Eric Van Schoonenberghe, die al heel wat publicaties op zijn naam heeft in het domein van de gisting en het stoken van jenever, heeft in dit boek enorm veel nuttige informatie verwerkt. Natuurlijk kon het beter. In hoofdstuk 4 worden bijvoorbeeld technieken vermeld die pas in hoofdstuk 7 beschreven worden. Dat mag natuurlijk, maar een trefwoordenindex zou dan handig geweest zijn. Hetzelfde geldt voor een namenindex. Op pagina 75, 110 en 133 wordt J.R. Glauber vermeld en op de twee laatste bladzijden wordt telkens vermeld dat hij Glauberzout bereid had. De auteur heeft op het einde van elk hoofdstuk de geraadpleegde literatuur opgesomd, wat soms tot problemen leidt: op blz. 172 wordt een uitspraak van G.J. Mulder vermeld. Het geraadpleegde boek staat dan op bladzijde 89. Een ander probleem zijn de referenties: voor tal van uitspraken wordt niet verwezen naar het gebruikte artikel of boek. Op pagina 177 wordt de oprichting van de suikerschool in Glons vermeld, maar de referentie ontbreekt. Het is ook jammer dat voor tal van wetenschappers het geboortejaar en het jaar van overlijden niet vermeld is.

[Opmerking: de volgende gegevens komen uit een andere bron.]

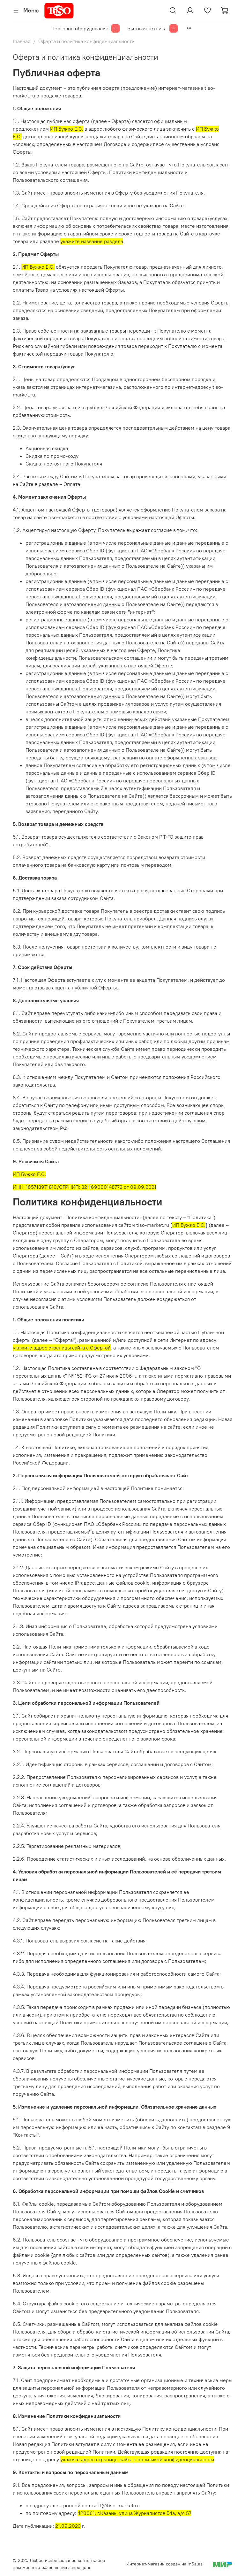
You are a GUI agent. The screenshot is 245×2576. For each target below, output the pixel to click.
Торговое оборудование (80, 28)
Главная (21, 41)
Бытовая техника (147, 28)
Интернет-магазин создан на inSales (164, 2564)
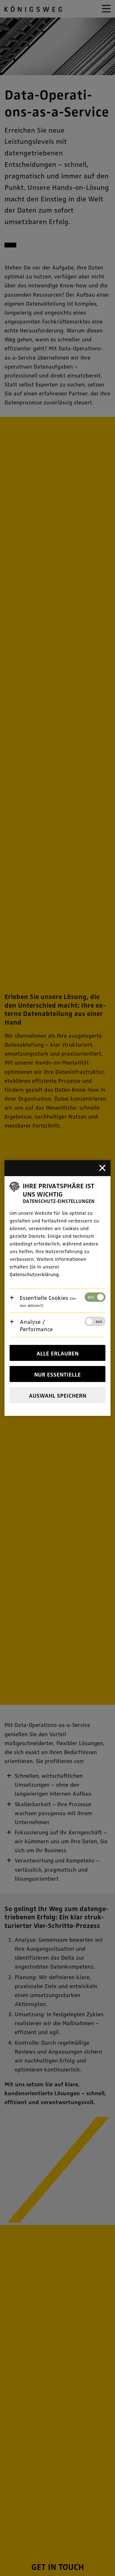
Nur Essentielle (57, 1374)
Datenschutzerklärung (34, 1274)
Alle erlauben (57, 1353)
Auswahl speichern (57, 1395)
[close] (103, 1168)
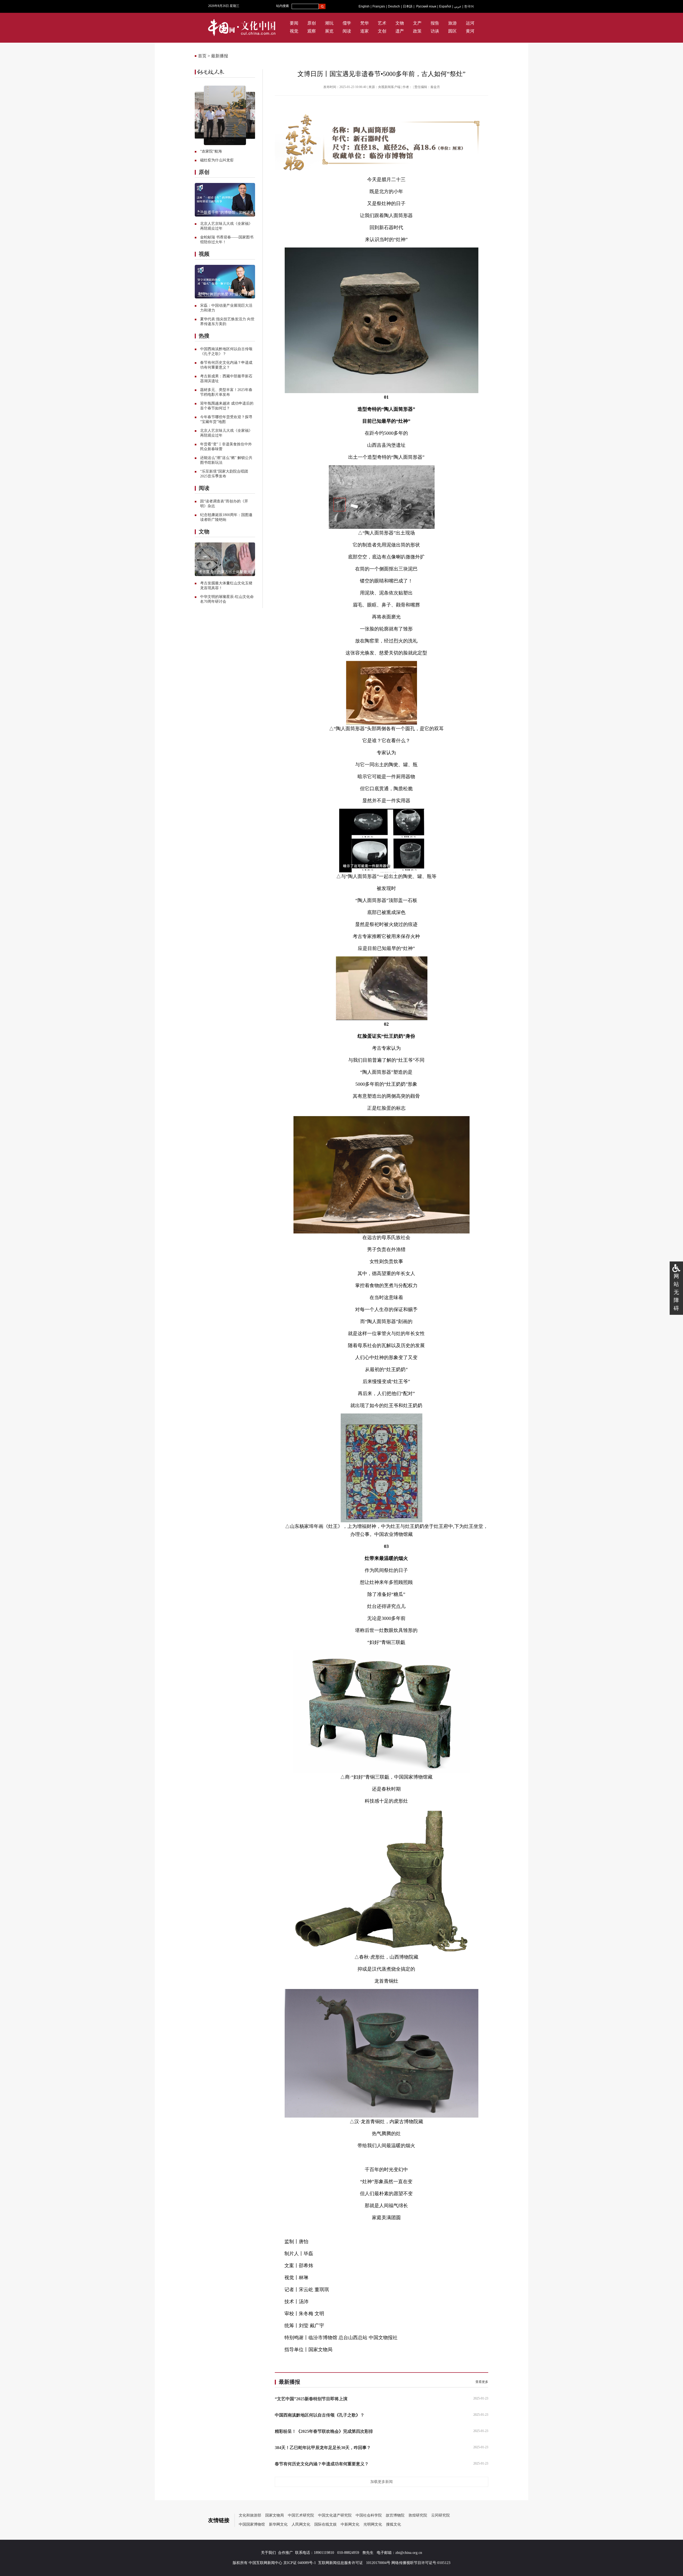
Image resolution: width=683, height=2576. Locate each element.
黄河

De auteur kent waarschijnlijk niet alle data, maar de data van bijvoorbeeld Louis Willems (p. 32) en Martinus Willem Beyerinck (blz. 129) hadden toch vermeld moeten zijn.
Het boek wekt de indruk onder grote tijdsdruk geschreven te zijn. Maar de auteur is een erkende deskundige, er werd dan ook slechts één foutje ontdekt. Op p. 189 (en ook p. 80) staat dat diastase het werkzame bestanddeel zou zijn van gluten, terwijl gluten in feite louter een mengsel is van twee groepen van eiwitten: de glutenines en de gliadines. Dat de titel de inhoud niet volledig dekt (er wordt weinig over het brouwen van bier meegedeeld of over wijn) is in de inleiding al vermeld. Dit alles maakt dat het boek geen voldragen wetenschappelijke publicatie is maar een uitstekend leerboek, dat een aankoop volledig rechtvaardigt.